::: Text to read
# Theraband Blue Tube Vs 8pc 2040



## JetBlack (Mar 9, 2012)

I have to say Im surprised, my daisy f16 with no handle just the frame with trumark clips and 9 inch blue tubes on each side ( same as daisy yellow ) shoots way harder and stronger than the 8 pc 2040 dankung tubes. i noticed it when my bud was shooting the dankung. After one shot from the daisy, we could see the difference. Shooting 3/8 steel, glass marbles and 1/2 steel. Theraband blue tubing outperforms it by a longshot. From everything Ive read online this should not be true? Could the tubes be to short (2040?)
Would 1745 be stronger? When I get a good hole punch im going with 4 pc thera blue and four trumark clips. Cant wait to see how it shoots. I've attached the blue to my dankung OTT and same thing, way stronger and went way further, like 4 times further. Any input much appreciated

Tore


----------



## pop shot (Sep 29, 2011)
::::::
→ **What is needed**: Pick up the forum thread on slingshot tubes from the point where it stops and keep writing it. The material after the forum thread on slingshot tubes is separate from it.
::: Given data
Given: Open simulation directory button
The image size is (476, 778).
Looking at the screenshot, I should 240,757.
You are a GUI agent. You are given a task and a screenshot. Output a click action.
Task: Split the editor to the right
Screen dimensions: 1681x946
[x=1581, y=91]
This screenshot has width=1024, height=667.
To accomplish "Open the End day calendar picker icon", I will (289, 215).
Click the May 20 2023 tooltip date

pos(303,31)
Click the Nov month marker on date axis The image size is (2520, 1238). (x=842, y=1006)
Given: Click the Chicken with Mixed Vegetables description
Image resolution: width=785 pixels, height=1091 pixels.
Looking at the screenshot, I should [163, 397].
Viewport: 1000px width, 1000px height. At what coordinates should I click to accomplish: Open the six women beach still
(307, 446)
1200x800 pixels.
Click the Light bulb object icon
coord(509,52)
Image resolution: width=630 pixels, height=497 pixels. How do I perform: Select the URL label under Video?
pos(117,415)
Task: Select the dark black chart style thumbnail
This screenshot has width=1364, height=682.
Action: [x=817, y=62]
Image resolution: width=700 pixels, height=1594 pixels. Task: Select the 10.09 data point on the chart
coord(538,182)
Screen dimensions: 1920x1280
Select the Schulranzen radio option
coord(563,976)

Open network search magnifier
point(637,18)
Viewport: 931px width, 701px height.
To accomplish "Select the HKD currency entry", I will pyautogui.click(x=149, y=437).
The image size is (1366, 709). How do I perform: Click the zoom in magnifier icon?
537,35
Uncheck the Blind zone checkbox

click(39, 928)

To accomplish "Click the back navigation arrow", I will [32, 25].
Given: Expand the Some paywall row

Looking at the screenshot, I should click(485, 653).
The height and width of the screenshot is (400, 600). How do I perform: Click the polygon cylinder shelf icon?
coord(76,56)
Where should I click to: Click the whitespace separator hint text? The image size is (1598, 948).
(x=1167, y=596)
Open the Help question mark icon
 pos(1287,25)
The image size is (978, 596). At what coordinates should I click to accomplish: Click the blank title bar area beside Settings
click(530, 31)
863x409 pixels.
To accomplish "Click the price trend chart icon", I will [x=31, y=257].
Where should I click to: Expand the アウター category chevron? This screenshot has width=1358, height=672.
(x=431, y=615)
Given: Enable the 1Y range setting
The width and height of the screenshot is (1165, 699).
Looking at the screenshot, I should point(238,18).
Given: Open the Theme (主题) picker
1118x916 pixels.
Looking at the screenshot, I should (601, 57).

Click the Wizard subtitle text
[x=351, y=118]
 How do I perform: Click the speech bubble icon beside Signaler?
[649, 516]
::::::
→ **Exercise answer**:
Maybe the 8 strand is too strong for you to pull back to its optimal elongation. Hit da gym. For real though, don't know, never tried blue or 8 strand.


----------



## JetBlack (Mar 9, 2012)

No that's not it, i'm 6'4 250 lbs and bench 300 cold.maxing out the bands each time.starting to think speed is not everything...


----------



## pop shot (Sep 29, 2011)

Strange


----------



## mattardel (May 27, 2011)

8 strand 2040 is too much rubber for that ammo. It won't accelerate fast with light ammo because the excess rubber is stopping it - it weighs more and presents more material to be accelerated. With 8 strand Chinese tube, you're going to want at least .45 lead, if not heavier. You'll get higher speed going to 4-strand. I had the same problem with flats - it's just that the rubber needs to match the projectile. Think of it this way - you're not going to get anywhere very fast by putting the enormous W-16 engine of a Bugatti Veyron in a tiny, light Lotus Elise. It's simply too large to function well. For what you're shooting, I would use 4-strand 1745. That's what I use and it will fling 3/8in steel and marbles like no other. Even the .50 steel is a bit light for this purpose.


----------



## JetBlack (Mar 9, 2012)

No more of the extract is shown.